Upon review of the PD properties, selatogrel, in contrast to the oral P2Y12 inhibitors, demonstrated a faster onset of ADP-mediated platelet aggregation inhibition within 15 min of administration and maintained significant inhibition up to 8 h after administration, returning to near pre-dose levels by 24 h [25]. In comparison, the initial dose evaluation of zalunfiban had a similar onset of platelet inhibition within 15 min of administration, with 50% of platelet function returning between 90 and 120 min post injection [24]. As thrombin serves as a primary agonist and leads to platelet activation, including the secondary release of ADP from internal storage granules, early harnessing of the rate of thrombus formation and inhibiting fibrinogen binding with nearly complete GPIIb-IIIa receptor blockade may be more efficacious for improving outcomes of patients with STEMI. In patients at increased risk for the occurrence of ischemic events, inhibition of P2Y12 even by the more potent inhibitors, may not be sufficient, as activation via PAR-1 and PAR-4 is preserved. Thrombin, the most potent platelet agonist, is generated within seconds of a vascular injury such as plaque rupture and primarily generated on the surface of the activated platelet. Thus, the data support that zalunfiban provides additional benefit in blocking the activity of thrombin and secondary agonists and in reducing the rate and extent of aggregation formation.

Anti-platelet agents such as aspirin and an oral P2Y12 antagonist, have been shown to improve patient outcomes with ACS, including STEMI [35]. However, the parenteral GPIIb-IIIa inhibitors offer more rapid and broader platelet inhibition against both primary (thrombin) and secondary agonists (ADP), as demonstrated by platelet function testing [31]. Previous studies demonstrated that the administration of parenteral GPIIb-IIIa antagonists was associated with higher patency of the culprit artery, resulting in ST-elevation resolution and improvement in the rate of perfusion [36,37,38]. Multiple studies have shown that pre-procedural primary PCI therapy with a GPIIb-IIIa antagonist can increase pre-procedure infarct artery blood flow, speed ST-segment resolution, contain infarct size, and improve STEMI patient survival [39,40,41,42]. Despite these benefits, upstream use of parenteral GPIIb-IIIa is not considered standard of care for STEMI, largely due to the need for parenteral administration and the bleeding risks associated with first-generation GPIIb-IIIa inhibitors [43]. However, the availability of a shorter-duration, injectable pre-hospital GPIIb-IIIa inhibitor may satisfy the need for imperative coronary reperfusion in a timely manner in this patient population.
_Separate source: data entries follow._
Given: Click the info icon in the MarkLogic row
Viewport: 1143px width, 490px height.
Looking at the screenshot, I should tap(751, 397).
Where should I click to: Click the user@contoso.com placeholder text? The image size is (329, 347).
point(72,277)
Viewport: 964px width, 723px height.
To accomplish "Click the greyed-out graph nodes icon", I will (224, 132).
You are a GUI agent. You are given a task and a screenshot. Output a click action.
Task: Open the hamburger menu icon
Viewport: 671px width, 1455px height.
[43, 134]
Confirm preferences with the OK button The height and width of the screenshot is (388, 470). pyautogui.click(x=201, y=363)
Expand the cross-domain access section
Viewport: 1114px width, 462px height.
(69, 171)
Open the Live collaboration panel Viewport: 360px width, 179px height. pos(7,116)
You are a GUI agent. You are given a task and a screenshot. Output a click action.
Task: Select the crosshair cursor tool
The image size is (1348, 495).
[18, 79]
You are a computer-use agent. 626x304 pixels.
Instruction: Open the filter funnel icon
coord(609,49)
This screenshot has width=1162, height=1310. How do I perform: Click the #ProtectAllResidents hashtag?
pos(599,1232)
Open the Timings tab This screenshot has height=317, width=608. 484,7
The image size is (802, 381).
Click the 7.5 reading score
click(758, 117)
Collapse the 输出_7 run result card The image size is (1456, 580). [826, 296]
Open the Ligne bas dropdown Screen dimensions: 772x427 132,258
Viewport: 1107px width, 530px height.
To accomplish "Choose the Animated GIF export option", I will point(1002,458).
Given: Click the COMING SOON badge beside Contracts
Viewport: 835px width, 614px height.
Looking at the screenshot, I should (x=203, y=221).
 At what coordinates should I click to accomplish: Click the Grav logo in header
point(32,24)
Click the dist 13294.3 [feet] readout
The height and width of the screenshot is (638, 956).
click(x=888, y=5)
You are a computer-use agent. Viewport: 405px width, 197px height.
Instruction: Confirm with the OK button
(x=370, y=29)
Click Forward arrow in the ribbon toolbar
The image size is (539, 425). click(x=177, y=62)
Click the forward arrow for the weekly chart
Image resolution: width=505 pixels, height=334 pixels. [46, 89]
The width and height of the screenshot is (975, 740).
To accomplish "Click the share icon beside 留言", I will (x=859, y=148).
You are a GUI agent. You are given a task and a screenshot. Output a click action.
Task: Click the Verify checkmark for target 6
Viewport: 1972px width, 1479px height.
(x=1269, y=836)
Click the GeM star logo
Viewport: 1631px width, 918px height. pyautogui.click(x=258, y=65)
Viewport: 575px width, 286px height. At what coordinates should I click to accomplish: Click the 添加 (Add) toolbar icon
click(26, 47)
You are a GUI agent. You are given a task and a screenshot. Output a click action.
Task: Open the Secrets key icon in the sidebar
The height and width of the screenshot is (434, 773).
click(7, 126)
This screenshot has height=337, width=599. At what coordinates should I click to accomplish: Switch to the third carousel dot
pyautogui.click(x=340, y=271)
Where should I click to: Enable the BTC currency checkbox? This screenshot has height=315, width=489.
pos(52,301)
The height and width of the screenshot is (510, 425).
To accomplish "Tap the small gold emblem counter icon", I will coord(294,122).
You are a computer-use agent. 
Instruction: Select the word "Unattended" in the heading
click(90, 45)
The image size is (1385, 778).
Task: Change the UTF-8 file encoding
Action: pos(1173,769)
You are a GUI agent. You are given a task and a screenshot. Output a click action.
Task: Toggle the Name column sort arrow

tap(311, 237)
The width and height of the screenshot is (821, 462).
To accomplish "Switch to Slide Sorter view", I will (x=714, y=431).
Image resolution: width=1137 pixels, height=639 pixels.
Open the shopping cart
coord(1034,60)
In conclusion, zalunfiban and selatogrel represent a new generation of platelet antagonists that may be administered subcutaneously at first medical contact in patients with STEMI. Although in vitro spiking studies may not directly translate to the clinical setting, and thus additional ex vivo pharmacokinetic and PD studies may be needed, the present findings warrant further investigation into the potential benefits of the short-acting GPIIb-IIIa inhibitor zalunfiban for patients at risk for further ischemic events. The ongoing phase III double-blinded, randomized, placebo-controlled trial (CeleBrate), will provide more definitive answers and shed further light on the role of these inhibitors in improving outcomes for such patients (NCT04825743) [44].